Filtering (post-sequence-generation) preserves the correlations while optimising, making it more likely that the outputs which pass the filter have the underlying features humans thought they were selecting for.
I agree that, even for side-channels exposing external information to a mathematical attacker, we cannot get this absolutely perfect. Error-correction in microelectronics is an engineering problem and engineering is never absolutely fault-free.
However, per this recent US government study, RAM error rates in high-performance compute clusters range from 0.2 to 20 faults per billion device-hours. For comparison, training GPT-3 (175B parameters) from scratch takes roughly 1-3 million device-hours. An attacker inside a deep learning training run probably gets zero bits of information via the RAM-error channel.
But suppose they get a few bits. Those bits are about as random as they come. Nor is there anything clever to do from within an algorithm to amplify the extent to which cosmic rays reflect useful information about life on Earth.
I disbelieve that your claims about real-world exploits, if cashed out, would break the abstraction of deterministic execution such as is implemented in practice for blockchain smart contracts.
I do think it’s prudent to use strong hardware and software error-correction techniques in high-stakes situations, such as advanced AI, but mostly because errors are generally bad, for reliability and ability to reason about systems and their behaviours. The absolute worst would be if the sign bit got flipped somewhere in a mesa-optimiser’s utility function. So I’m not saying we can just completely neglect concerns about cosmic rays in an AI safety context. But I am prepared to bet the farm on task-specific AIs being completely unable to learn any virology via side-channels if the AI lab training it musters a decent effort to be careful about deterministic execution (which, I stress again, is not something I think happens by default—I hope this post has some causal influence towards making it more likely).

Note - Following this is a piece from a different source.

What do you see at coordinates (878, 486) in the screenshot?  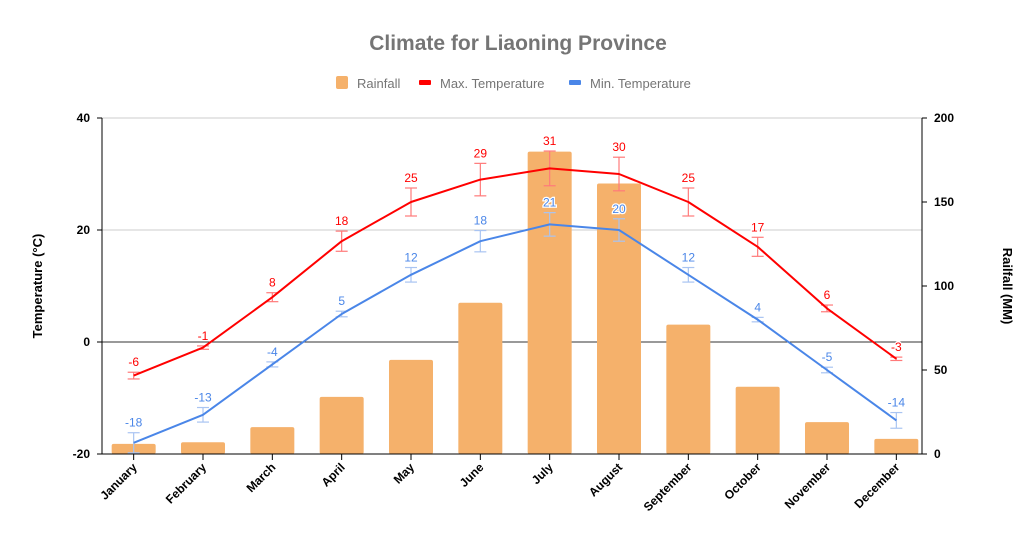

There’s a lot of similarity. People (including myself in the past) have criticized Russell on the basis that no formal model can prove properties of real-world effects, because the map is not the territory, but I now agree with Russell that it’s plausible to get good enough maps. However:
I think it’s quite likely that this is only possible with an infra-Bayesian (or credal-set) approach to explicitly account for Knightian uncertainty, which seems to be a difference from Russell’s published proposals (although he has investigated Halpern-style probability logics, which have some similarities to credal sets, he mostly gravitates toward frameworks with ordinary Bayesian semantics).
Instead of an IRL or CIRL approach to value learning, I propose to rely primarily on linguistic dialogues that are grounded in a fully interpretable representation of preferences. A crux for this is that I believe success in the current stage of humanity’s game does not require loading very much of human values.